Open ern2150 opened 3 years ago
Both fingerprint scripts I’ve created on my own (the fingerprint hash and the one in examples) produced matches.
The trouble with them is they relied on a 1-1 Coarse Signature match. Coarse Signatures are an amalgam of various methods to identify a short 3 second clip, so that if it shows up again it’ll be signed the same way. This produced plenty of results, but not as many as I’d wanted. Large segments of reliably repeating clips (such as the first few pages of BERL credits, though the last few seconds worked) were never a 1-1 match, even when the same mixtape was played in two broadcasts.
Relying on these being a 1-1 match also introduced the idea of matching chains. If I’m rigidly matching 3-second segments, I need to be able to group together sets of those that also match to identify longer “clips.” This is possible, but by design the signatures can overlap, so any hand-written sequencing would need that extra bit of complexity to establish parallel chains, which could be confusing.
Those results clashed with results that the signature=detectmode
matching parameters for ffmpeg produced.
In addition to creating the signatures themselves, the libavfilter code is built to recognize duplicates of clips of one source in another, two at a time. This works best when the clip you’re searching for is shorter than 30 minutes, and it helps to have the video you’re searching in, the longer one, be the first argument. The results will tell you at what timecodes the videos match and for what durations. If clip B is 10 seconds long and video A is an hour long, it’s possible it will find the last three seconds of clip B in the first few minutes of video A.
Once I had generated a reliable clip I knew would repeat across broadcasts and mixtapes, I used it to search through and found some reliable results. This was with using default parameters.

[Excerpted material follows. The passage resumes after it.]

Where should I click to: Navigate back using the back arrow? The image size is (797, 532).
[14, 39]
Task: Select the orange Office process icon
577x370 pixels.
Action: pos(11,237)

The major downside to this method is that you have to have a known clip. This would be a ton of manual work to determine all repeating segments across all video files and generate clips of the appropriate length. It probably depends on the machine running the matches, but there were some odd errors at the upper bounds of search clip length, so finding a happy medium length would take a bit of trial and error.
So why did I do what I did, and why doesn’t ffmpeg do it?
I didn’t want to always have massive files laying around when I wanted to analyze matching segments, and ffmpeg appeared to crap out at comparing too much material at once.
I chose to generate the signatures as xml and then find a way to flatten them to something useful, small, and still vaguely human readable. This is what caused me to stick to exact Coarse Signature matches.
FFmpeg will generate signatures in xml or binary but only compare the videos themselves. It would make a ton of sense if they would also compare pre-made signatures. The xml signatures are still 10% of the original, but the binary versions are closer to 1%.
My compression took it down to .01%. This allowed me to do mass comparisons faster, but less comprehensive ones than the tool intended. The tool is built to collect all the matching signatures until they stop matching and then report back on start time and duration.
I found a project that takes the collected binary signatures, and sorts them into sensible lists to then send off to ffmpeg’s comparison engine.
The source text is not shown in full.